Akela Pharma and Nventa Biopharmaceuticals executed an arrangement agreement to combine the two companies by way of a plan of arrangement under the Business Corporations Act (British Columbia). The board of directors of both companies unanimously approved the agreement.
The transaction will be effected by an exchange of Akela common shares for the outstanding shares of Nventa. As per the agreement, each Nventa share would get 0.0355 Akela shares (or 1 Akela share for 28.169 Nventa shares), resulting in an approximate 70/30 ownership split between Akela and Nventa shareholders, respectively, in the combined entity. The public company will retain Akela's name and will operate under Akela's management. Also, the company will continue to be listed on the Toronto Stock Exchange under the ticker symbol AKL.

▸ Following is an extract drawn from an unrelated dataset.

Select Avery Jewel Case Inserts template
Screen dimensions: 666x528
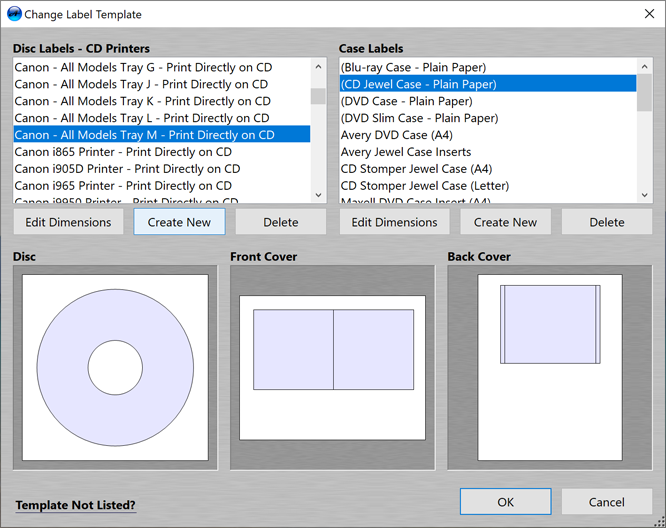point(405,152)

Nventa will have the right to nominate two directors to the board of directors of Akela. The transaction is subject to approvals from Nventa shareholders, the British Columbia Supreme Court and the Toronto Stock Exchange. Subject to the satisfaction of certain customary closing conditions, including a minimum amount of $1.5 million of net cash in Nventa, the transaction is expected to close in May 2009.
Nventa is developing innovative therapeutics incorporating its proprietary CoVal fusions for the treatment of viral infections and cancers, with a focus on diseases caused by the human papillomavirus (HPV); and a Toll-like Receptor 3 (TLR3) agonist for use as a vaccine adjuvant and as an immunotherapeutic for viral infections and cancer.
Akela Pharma is a drug development company with its lead product, Fentanyl Taifun, is being developed for the treatment of breakthrough cancer pain.